Return, word for word, only the lines of the data below that lie between the line with "Given: Click the" and the line with "The height and", those two lines included.

§ **INFORMATION SUPPLIED**
━━━━━━━━━━━━━━━━━━━━━━━━━━━━━━
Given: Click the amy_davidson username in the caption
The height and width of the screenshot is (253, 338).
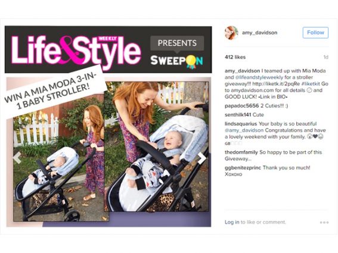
━━━━━━━━━━━━━━━━━━━━━━━━━━━━━━
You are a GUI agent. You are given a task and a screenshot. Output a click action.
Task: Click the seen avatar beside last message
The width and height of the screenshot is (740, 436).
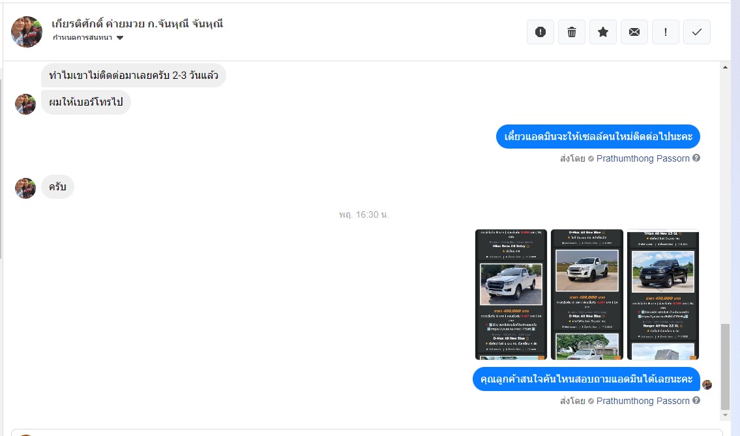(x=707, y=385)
━━━━━━━━━━━━━━━━━━━━━━━━━━━━━━
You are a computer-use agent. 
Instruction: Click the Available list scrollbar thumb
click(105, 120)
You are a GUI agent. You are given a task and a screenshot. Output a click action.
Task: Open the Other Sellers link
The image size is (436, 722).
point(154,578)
━━━━━━━━━━━━━━━━━━━━━━━━━━━━━━
§ **RESPONSE**
Given: Click the amy_davidson username in the caption
The height and width of the screenshot is (253, 338).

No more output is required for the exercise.